Hand shaking thinking about touching her breasts.
We were in a hotel, our first time together.
Somehow I persuaded her to remove her tee-shirt.
She taught me how she liked to be touched.
Everything seemed so much simpler then.
I still couldn’t get it through my thick skull I could be in a relationship and be happy.
No, I pulled all the same bullshit, pushed all the same buttons.
Argumentative, abusive, emotionally taxing to the point I ran out of second chances.
Nearly fifty and I’ll probably never learn my lesson.
I see my friends and how their art suffers when they have a significant other.
I’ve always subscribed to the Groucho line "Please accept my resignation. I don’t care to belong to any club that will have me as a member."
It rings true like lemonade on a hot day and never forgiving the Germans no matter how nice they appear today.
We go it alone or we bring along a battalion of Special Forces.
The US found it necessary to burn down villages, poison wells, and wipe out the enemy because war is hell and this proves especially true when we bring it on ourselves.
I cannot seem to make room for anyone else in my life. Is it because I’m too self-obsessed or because I don’t want to bury anyone in my own special brand of isolation?

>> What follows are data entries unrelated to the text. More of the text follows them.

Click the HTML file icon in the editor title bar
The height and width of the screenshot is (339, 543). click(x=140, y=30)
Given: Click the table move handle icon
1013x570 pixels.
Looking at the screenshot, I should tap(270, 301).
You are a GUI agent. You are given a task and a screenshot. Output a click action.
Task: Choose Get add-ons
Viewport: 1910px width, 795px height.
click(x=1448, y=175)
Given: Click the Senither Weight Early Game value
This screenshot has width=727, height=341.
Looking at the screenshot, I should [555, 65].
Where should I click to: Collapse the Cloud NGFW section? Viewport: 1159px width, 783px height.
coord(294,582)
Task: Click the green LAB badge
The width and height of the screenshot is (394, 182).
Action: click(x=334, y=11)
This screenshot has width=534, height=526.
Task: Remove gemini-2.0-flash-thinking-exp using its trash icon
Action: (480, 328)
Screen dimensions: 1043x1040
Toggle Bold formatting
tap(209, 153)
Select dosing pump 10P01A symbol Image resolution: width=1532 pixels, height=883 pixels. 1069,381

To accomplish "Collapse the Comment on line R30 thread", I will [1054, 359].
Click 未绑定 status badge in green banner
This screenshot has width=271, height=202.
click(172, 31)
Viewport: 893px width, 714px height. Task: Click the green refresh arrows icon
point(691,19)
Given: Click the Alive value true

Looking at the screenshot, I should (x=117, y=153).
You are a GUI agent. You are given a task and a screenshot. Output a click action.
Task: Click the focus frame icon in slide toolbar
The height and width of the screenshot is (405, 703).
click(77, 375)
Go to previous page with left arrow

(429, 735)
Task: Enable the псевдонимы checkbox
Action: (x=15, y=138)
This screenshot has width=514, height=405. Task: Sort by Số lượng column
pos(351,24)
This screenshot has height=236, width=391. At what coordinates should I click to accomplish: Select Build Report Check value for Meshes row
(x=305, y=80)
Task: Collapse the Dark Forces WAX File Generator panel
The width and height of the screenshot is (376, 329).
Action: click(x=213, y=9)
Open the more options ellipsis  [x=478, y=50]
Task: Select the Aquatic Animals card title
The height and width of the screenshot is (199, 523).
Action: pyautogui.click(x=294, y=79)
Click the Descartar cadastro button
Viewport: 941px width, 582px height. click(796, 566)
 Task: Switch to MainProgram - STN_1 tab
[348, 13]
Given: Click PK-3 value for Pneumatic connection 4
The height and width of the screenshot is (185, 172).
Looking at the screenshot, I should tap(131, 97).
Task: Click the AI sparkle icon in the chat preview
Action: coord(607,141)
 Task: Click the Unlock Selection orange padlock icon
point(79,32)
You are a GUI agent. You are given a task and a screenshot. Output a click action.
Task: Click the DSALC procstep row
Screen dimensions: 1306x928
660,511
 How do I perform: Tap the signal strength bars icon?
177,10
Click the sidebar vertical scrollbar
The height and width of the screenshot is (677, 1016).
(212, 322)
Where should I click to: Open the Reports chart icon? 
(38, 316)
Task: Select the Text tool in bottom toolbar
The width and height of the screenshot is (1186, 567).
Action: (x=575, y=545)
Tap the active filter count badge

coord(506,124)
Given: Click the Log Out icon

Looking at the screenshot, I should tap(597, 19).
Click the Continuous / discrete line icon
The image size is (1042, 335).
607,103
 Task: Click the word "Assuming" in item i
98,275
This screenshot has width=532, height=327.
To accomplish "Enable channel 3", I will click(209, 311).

I was a martyr then I was a lover then I stopped daydreaming and allowed myself to be nailed to the Giving Tree.
He’s the Killer and plays like he is possessed by the devil or some other supernatural supplicant. And I am a parser of words or one of the unwashed or perhaps I’m both or neither of the two. Either way I will burn for my sins once they’re recognized and my name in the Book of Life is erased with the flick of a very nimble and all-knowing wrist.